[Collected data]
- Opening Delimiter -
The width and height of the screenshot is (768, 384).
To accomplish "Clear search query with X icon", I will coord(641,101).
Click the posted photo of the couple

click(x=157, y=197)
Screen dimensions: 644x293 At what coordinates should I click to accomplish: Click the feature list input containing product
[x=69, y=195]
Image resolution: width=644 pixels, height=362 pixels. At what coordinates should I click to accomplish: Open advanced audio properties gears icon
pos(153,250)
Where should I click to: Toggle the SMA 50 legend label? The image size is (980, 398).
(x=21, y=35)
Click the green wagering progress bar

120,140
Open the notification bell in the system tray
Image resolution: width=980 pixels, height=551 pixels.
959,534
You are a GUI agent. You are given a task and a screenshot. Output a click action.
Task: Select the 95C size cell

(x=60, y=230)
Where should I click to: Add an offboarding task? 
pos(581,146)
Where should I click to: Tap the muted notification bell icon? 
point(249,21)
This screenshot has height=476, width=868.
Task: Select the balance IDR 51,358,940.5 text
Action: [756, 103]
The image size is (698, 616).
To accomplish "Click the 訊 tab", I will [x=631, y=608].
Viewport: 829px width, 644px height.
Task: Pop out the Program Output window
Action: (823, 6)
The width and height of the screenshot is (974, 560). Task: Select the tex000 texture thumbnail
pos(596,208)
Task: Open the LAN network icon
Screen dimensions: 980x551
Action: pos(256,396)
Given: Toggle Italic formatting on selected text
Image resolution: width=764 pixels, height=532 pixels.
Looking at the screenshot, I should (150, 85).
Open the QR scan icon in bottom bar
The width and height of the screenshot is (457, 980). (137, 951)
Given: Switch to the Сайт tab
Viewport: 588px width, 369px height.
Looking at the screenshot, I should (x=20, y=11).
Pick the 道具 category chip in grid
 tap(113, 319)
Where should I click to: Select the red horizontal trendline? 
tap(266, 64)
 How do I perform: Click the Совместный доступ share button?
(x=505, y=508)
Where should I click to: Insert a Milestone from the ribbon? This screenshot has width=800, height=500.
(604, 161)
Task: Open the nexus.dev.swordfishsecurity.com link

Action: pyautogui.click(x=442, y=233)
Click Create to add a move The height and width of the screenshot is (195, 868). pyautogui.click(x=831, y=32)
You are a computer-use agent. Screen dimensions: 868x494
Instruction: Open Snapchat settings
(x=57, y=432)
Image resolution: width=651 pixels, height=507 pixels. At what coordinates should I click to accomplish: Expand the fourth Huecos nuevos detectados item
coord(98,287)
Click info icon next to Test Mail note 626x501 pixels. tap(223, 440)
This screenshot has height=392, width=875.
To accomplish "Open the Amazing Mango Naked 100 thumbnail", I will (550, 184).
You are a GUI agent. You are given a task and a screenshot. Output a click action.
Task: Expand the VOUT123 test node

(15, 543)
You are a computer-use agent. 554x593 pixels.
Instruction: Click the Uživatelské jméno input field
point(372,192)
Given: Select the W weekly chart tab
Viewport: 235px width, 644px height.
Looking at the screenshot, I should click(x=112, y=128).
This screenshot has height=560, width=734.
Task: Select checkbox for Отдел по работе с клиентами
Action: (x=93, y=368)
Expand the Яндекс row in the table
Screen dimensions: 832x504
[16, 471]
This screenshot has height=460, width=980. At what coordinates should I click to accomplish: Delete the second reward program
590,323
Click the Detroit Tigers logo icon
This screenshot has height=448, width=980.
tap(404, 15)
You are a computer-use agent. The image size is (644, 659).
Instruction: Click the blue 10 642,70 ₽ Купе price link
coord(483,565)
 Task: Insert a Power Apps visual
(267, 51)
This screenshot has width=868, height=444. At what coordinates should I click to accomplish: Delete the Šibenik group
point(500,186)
- Closing Delimiter -
■ **Exercise**: In the records above, locate the lines holding the word "agent". Copy each of them.

■ **Written solution**:
You are a GUI agent. You are given a task and a screenshot. Output a click action.
You are a computer-use agent. Screen dimensions: 868x494
You are a GUI agent. You are given a task and a screenshot. Output a click action.
You are a computer-use agent. 554x593 pixels.
You are a computer-use agent. The image size is (644, 659).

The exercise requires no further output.